TASK DIRECTIONS:
Look through the data below and return each line where "panel" appears.

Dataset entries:
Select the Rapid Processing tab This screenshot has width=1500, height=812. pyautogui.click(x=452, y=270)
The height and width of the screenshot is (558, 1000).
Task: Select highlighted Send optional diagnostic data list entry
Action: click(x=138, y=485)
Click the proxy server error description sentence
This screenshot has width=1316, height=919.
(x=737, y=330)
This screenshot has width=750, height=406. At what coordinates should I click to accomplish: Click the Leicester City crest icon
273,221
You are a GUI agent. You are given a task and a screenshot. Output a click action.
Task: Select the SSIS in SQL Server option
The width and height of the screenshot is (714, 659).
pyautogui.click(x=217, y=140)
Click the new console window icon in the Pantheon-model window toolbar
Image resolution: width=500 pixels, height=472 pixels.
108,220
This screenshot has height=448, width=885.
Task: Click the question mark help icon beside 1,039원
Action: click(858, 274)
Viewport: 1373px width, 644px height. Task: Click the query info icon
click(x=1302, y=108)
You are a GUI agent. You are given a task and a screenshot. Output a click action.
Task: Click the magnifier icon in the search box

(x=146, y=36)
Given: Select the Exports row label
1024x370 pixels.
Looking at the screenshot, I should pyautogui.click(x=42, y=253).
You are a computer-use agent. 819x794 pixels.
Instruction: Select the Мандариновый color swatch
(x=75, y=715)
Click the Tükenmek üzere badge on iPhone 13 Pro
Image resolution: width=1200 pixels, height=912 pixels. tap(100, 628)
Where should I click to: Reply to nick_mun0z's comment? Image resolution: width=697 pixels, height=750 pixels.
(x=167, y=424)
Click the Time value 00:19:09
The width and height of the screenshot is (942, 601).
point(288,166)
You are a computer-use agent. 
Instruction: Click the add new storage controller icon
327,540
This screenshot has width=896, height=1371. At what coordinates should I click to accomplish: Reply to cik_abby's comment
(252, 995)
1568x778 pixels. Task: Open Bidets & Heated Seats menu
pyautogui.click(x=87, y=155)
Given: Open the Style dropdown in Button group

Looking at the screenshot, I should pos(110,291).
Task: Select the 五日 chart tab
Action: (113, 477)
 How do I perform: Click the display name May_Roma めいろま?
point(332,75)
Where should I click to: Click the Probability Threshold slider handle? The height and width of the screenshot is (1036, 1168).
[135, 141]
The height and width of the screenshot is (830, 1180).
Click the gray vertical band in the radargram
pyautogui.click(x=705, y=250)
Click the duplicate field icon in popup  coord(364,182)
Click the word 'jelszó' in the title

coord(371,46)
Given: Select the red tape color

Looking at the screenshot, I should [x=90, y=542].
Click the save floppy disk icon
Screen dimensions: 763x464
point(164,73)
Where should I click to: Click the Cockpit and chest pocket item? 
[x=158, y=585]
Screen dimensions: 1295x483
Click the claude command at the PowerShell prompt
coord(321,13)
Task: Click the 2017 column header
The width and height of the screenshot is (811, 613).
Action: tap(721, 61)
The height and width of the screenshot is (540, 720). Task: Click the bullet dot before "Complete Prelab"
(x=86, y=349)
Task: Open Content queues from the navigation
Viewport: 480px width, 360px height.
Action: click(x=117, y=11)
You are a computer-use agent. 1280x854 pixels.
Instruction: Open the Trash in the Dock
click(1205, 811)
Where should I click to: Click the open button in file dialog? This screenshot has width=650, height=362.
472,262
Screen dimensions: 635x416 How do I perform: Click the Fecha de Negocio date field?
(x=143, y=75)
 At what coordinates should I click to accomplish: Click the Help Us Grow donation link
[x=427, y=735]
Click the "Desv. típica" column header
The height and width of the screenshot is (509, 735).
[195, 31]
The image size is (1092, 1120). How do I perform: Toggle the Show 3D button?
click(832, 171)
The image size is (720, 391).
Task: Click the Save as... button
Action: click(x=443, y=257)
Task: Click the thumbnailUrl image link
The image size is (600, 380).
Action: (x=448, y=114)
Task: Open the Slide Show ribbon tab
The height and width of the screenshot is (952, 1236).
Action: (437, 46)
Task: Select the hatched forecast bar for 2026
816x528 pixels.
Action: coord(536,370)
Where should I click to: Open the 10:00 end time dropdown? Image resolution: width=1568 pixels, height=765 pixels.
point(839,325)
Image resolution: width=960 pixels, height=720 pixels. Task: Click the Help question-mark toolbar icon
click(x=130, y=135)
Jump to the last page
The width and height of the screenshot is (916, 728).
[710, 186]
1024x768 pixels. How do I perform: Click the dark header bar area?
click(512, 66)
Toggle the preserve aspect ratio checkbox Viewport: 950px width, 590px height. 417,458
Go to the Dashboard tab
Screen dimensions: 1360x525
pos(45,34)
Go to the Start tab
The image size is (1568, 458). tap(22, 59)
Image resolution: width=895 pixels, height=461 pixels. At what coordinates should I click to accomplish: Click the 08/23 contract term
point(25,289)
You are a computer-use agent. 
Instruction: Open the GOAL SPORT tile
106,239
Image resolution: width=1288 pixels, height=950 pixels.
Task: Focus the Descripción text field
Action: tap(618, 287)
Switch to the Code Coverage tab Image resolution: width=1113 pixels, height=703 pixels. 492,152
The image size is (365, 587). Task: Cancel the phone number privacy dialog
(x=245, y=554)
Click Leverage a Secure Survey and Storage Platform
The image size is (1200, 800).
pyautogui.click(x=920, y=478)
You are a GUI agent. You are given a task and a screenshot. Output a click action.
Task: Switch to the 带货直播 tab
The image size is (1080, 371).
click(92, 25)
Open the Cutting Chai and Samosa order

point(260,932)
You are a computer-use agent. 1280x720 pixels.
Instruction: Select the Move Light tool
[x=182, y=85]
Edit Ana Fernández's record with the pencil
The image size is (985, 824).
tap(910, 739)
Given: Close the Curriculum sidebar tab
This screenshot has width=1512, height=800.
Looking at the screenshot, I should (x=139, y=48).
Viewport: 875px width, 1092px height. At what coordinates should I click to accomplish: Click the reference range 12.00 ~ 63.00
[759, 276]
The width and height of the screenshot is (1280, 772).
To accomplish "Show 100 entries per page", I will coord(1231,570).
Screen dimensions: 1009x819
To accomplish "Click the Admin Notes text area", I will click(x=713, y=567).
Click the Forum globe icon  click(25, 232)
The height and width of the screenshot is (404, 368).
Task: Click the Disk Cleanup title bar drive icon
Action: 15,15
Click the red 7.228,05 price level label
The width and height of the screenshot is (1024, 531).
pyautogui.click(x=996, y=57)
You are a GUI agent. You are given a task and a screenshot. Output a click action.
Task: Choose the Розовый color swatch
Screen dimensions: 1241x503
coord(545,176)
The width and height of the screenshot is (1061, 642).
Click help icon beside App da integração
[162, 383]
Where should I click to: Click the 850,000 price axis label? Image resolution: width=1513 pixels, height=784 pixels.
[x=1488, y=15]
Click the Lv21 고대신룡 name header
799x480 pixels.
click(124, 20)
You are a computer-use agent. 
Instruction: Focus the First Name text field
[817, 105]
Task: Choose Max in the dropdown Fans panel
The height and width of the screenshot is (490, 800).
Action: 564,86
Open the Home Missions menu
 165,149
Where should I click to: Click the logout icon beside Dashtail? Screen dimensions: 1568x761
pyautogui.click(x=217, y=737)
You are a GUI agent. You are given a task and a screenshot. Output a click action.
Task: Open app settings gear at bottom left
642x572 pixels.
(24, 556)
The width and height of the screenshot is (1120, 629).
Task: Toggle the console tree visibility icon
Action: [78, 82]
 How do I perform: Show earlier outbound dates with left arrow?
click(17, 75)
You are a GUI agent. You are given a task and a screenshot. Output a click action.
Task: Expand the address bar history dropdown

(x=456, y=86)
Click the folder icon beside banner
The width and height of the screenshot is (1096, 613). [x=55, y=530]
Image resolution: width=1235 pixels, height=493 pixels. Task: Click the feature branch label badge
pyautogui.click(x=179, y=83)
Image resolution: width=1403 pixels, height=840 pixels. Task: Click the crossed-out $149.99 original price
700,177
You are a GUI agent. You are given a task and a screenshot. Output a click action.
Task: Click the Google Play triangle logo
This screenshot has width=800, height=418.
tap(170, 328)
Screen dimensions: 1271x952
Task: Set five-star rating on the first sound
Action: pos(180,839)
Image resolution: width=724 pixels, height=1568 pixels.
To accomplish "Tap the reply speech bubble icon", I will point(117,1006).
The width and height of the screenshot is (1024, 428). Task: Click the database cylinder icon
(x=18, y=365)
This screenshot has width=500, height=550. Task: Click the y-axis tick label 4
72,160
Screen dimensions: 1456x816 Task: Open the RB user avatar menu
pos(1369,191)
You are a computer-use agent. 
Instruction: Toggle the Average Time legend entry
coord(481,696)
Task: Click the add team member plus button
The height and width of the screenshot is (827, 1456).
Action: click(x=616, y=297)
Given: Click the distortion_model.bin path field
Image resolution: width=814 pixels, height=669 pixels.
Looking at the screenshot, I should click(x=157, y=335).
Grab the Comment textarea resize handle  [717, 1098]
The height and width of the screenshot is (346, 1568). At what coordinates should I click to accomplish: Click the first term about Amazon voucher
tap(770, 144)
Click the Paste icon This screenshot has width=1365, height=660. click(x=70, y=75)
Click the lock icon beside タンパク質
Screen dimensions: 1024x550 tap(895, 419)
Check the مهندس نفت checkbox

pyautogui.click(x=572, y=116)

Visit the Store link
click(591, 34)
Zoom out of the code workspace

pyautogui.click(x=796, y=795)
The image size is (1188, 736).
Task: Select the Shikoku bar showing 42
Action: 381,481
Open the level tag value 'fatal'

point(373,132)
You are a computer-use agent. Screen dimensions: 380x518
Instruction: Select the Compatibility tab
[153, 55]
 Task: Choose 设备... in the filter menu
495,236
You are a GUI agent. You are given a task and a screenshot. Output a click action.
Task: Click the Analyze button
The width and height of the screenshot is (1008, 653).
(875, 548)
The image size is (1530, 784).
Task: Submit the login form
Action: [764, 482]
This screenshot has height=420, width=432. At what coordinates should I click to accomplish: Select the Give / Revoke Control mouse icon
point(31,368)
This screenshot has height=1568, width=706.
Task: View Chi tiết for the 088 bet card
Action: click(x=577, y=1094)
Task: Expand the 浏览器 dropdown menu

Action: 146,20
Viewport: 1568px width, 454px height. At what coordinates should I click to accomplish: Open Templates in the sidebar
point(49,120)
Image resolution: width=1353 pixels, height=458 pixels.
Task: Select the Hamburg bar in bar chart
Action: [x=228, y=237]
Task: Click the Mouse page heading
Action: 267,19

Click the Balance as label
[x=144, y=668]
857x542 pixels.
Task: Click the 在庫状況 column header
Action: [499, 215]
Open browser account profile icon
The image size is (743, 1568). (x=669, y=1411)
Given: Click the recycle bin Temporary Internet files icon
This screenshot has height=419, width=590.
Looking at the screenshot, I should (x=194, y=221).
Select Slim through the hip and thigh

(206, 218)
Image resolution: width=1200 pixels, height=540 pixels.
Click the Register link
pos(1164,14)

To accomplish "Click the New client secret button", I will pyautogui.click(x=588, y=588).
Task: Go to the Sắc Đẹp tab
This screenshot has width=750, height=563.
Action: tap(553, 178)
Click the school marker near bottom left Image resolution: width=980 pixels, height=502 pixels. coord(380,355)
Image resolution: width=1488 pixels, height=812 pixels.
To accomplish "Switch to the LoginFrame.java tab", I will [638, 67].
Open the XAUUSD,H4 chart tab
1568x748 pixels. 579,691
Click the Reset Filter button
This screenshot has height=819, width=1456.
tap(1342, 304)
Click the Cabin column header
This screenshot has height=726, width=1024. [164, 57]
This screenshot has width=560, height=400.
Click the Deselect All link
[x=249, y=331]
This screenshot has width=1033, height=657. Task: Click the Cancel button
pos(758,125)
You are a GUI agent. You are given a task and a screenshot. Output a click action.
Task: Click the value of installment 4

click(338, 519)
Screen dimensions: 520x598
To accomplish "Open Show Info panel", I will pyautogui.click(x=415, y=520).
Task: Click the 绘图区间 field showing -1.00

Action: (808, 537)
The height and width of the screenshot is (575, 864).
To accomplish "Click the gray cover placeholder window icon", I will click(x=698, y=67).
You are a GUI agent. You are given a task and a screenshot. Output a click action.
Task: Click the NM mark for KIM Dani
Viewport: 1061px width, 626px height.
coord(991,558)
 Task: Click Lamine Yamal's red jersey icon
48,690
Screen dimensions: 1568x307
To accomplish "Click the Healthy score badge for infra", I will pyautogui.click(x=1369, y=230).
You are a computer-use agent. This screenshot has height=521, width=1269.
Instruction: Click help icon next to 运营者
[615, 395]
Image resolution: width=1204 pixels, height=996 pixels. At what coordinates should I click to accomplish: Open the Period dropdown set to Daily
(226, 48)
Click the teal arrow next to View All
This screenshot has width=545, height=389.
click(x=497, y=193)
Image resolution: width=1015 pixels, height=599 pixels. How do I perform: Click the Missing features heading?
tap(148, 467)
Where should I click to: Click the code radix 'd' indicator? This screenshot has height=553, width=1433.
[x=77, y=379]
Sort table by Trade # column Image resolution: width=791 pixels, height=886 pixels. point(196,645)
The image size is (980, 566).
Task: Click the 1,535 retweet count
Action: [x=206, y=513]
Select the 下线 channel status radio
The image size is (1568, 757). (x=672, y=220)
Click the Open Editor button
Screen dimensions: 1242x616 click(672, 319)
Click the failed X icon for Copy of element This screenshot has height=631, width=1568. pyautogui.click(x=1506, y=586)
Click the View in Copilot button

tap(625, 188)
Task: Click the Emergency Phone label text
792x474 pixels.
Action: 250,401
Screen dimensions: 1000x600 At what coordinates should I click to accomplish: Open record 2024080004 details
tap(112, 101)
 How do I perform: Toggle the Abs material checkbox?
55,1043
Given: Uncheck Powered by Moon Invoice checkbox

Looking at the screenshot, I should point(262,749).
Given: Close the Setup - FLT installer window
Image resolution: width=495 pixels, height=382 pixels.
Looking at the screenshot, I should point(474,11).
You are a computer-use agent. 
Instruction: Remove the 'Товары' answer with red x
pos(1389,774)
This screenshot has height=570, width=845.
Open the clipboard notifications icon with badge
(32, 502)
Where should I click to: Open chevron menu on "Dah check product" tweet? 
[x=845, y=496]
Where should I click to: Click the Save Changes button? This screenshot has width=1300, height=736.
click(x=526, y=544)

THE ANSWER:
Task: Choose Max in the dropdown Fans panel
To accomplish "Open Show Info panel", I will pyautogui.click(x=415, y=520).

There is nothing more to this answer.